But with Musk potentially taking control of the company, will the calculus around the issue of malicious insiders change?
“I don’t think the likelihood of insider threat at Twitter has changed now that Elon Musk has purchased it, but I think that it may change who those insiders are, how they try to get at the data, and what kind of data they think they can get,” Eva Galperin, director of cybersecurity at activist organization the Electronic Frontier Foundation (EFF), told Motherboard in an online chat.
Musk using his position as Twitter’s head to access users’ DMs would, in all likelihood, be illegal in most contexts. Jake Williams, director of CTI at cybersecurity firm Scythe, told Motherboard in a Twitter DM he “can’t fathom Musk would risk that level of legal exposure for some unspecified gain.”
“I don’t think there will be any meaningful change to insider risk. I think anyone claiming otherwise is living in a bit of a fantasy land,” Williams said.
Alan Woodward, visiting professor at the University of Surrey’s Centre of Cyber Security, Department of Computer Science, told Motherboard in a Twitter direct message that he was “Not quite sure why it would be any worse now than it has been.”
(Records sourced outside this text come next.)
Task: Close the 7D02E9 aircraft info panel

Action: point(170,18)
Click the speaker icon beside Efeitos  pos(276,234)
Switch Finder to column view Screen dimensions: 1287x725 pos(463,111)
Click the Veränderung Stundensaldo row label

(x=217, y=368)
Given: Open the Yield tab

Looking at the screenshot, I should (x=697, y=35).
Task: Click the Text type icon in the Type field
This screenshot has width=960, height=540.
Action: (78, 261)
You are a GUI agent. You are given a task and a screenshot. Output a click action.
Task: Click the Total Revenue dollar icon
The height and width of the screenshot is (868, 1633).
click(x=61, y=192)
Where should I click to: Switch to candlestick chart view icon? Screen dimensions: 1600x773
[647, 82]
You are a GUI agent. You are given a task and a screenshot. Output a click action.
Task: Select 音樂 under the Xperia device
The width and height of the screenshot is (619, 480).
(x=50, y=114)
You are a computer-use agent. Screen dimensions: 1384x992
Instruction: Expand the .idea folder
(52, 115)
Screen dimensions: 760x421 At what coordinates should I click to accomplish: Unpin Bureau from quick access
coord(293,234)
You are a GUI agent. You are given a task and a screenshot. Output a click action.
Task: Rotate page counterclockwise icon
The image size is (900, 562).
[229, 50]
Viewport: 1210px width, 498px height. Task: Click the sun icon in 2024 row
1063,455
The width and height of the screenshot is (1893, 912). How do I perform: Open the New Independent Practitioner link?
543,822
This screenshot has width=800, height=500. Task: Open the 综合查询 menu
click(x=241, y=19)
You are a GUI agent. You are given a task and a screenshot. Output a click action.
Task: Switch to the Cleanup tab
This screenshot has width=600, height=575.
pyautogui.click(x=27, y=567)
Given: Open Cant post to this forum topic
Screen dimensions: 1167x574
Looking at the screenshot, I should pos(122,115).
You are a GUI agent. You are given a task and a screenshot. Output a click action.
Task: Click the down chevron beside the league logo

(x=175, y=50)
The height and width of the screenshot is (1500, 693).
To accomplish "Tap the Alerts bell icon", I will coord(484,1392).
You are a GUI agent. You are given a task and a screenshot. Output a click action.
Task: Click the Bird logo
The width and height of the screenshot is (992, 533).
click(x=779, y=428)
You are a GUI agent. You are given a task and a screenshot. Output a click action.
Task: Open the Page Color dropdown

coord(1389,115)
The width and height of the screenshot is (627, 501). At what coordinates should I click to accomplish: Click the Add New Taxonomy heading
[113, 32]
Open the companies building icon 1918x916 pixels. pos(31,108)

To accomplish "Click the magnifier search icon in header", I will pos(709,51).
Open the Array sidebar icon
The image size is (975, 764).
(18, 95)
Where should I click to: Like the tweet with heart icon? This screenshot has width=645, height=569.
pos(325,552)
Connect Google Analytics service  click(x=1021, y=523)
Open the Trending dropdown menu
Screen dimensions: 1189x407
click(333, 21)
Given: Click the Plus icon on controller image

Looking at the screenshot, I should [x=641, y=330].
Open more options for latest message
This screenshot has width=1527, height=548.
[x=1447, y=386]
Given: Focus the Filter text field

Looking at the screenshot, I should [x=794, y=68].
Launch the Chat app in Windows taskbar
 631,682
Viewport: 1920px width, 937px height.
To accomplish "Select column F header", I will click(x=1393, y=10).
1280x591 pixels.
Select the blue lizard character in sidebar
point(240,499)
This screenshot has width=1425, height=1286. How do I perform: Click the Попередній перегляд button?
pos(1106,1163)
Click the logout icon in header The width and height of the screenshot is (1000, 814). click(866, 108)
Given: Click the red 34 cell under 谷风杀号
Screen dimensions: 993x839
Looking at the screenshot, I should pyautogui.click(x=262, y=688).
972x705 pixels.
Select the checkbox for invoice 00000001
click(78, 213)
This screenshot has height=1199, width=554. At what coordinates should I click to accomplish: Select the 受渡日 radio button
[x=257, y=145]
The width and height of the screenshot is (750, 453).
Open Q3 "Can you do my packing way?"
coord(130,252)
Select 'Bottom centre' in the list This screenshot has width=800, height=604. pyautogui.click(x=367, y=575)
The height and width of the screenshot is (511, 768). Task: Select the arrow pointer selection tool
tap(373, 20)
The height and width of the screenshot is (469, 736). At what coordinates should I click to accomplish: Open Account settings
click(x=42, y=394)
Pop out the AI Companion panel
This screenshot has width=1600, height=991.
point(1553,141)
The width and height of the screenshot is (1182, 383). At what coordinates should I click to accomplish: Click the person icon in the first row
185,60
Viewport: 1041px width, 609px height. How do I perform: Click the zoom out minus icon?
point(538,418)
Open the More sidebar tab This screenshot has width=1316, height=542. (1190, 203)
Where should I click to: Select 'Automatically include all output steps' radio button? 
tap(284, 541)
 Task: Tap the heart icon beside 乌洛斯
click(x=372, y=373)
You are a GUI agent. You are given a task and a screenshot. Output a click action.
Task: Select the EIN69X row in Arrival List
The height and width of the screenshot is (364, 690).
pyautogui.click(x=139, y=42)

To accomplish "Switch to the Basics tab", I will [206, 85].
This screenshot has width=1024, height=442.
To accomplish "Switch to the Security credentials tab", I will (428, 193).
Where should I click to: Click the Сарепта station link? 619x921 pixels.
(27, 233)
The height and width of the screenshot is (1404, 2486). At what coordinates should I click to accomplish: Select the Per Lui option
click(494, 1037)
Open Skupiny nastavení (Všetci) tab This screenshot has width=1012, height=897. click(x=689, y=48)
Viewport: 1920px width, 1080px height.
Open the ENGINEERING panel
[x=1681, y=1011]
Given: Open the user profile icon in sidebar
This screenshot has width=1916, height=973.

“DMs have lacked E2EE [end-to-end encryption] whilst many other comms channels have adopted it, but introducing E2EE on Twitter DMs has some particular problems so it’s not surprising. Hence, if anyone thinks their DMs are truly private they should think again. If you think Elon Musk is somehow going to monetise the content of your DM then that’s always a possibility but malicious insiders might possibly have some extra infrastructure/tools with which to search DMs, but that’s quite a stretch.”
Ultimately, cybersecurity researcher Matt Tait said it depends how hands on Musk is with Twitter.
“Honestly not sure we know yet. It depends on what Elon wants to do with the site, and how hands on he wants to be,” he said.